Lesson for mindfulness - part 12:
Contemplation on mental objects
According to the SatipatthanaSutta, the fourth and final method of mindfulness
meditation is contemplation on mental objects (Dhammanupasana). In Buddhism,
these mental objects include the five hindrances (panchanivarana): (1) sensual
desire (2) ill-will, hatred or anger (3) drowsiness (4) restlessness and worry
(5) doubts. Rahulastates:
These five are considered as hindrances to any kind of clear understanding, as a
matter of fact, to any kind of progress. When one is over-powered by them and
when one does not know how to get rid of them, then one cannot understand right
and wrong, or good and bad.
When students start to mediate, they may soon find that there are certain
thoughts that keep coming up and giving them difficulties. They may notice that
their mind cannot stay with one thought for more than a few seconds, and that it
wanders and clings to various thoughts like a wild monkey jumping in a tree,
clinging to the various branches of the tree. This is the “monkey mind” that I
mentioned above. These difficulties are given the title “hindrances” which I
mentioned above. According to the SatipatthanaSutta text, when a hindrance
arises in the mind, the meditator should apply mindfulness and be aware that the
hindrance has arisen. One should try to identify the nature of the hindrance and
then let it go. If the meditator finds it impossible to let go of a hindrance,
then the meditator should use mindfulness repeatedly until it disappears.
It is important that the mediator should not become upset over the hindrances,
thinking that they should not be there. He or she should think it is normal for
everyone to have these hindrances. The meditator should not try to control or
suppress these obstacles, but instead should think about their conditions.
Whatever thoughts arise in the present are the result of past actions and
thoughts. On the importance of not suppressing mental hindrances experienced
during the meditation, Weissman and Weissman note.
Suppressing the hindrances is one extreme; indulging them is the other. If we
suppress these things, then we will not get to know them and have the
opportunity to let them go.

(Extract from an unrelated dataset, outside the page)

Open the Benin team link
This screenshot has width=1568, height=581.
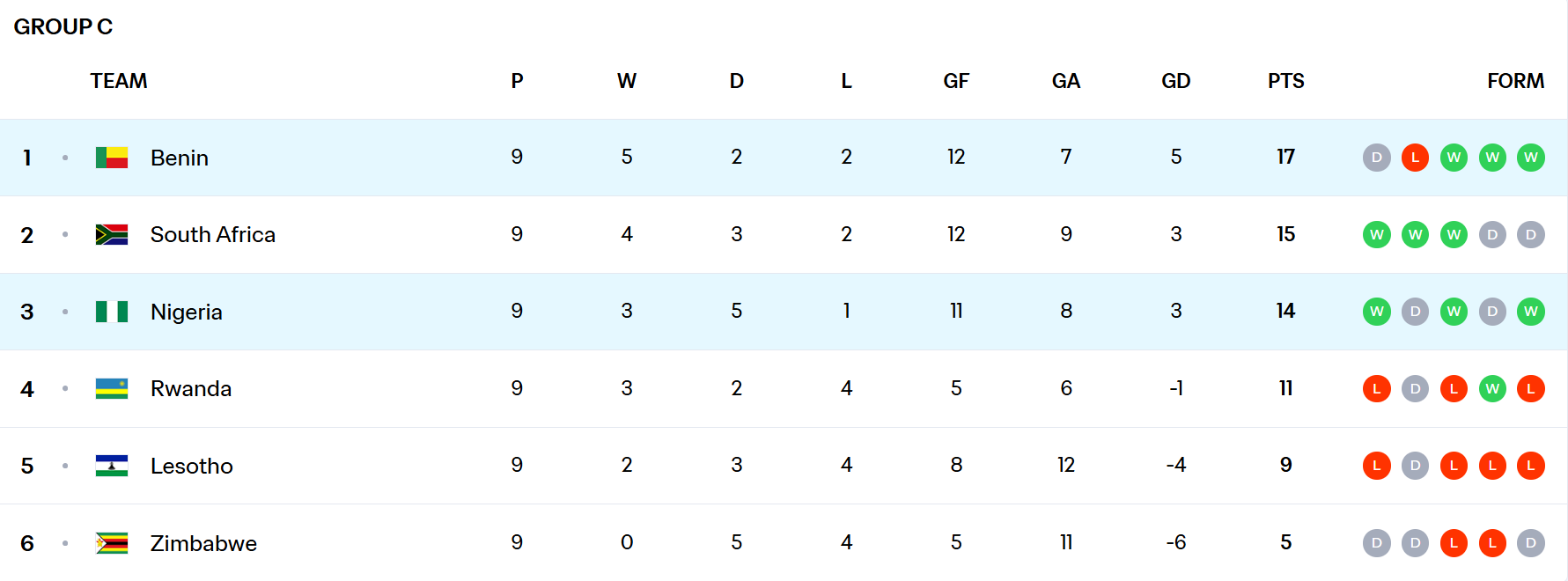180,158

If we indulge them, we will be continually under
their power, sowing seeds for their continual arising in the future. We will not
be able to see deeper into their nature and will be unable to get beyond their
power to dominate the mind.
I have referred to the “five hindrances” before but have not explained them in
detail. Because successful mediation depends on working with them, we need to
have a clear understanding of them. These hindrances appear as obscure and
hinder the mind’s potential for developing sustained, well-focused application
to any task, including education and career goals. “By recognizing them and
learning to undermine them, meditation can allow the calm, stillness and
brightness in the depths of the mind to ‘shine through’ (Harvey).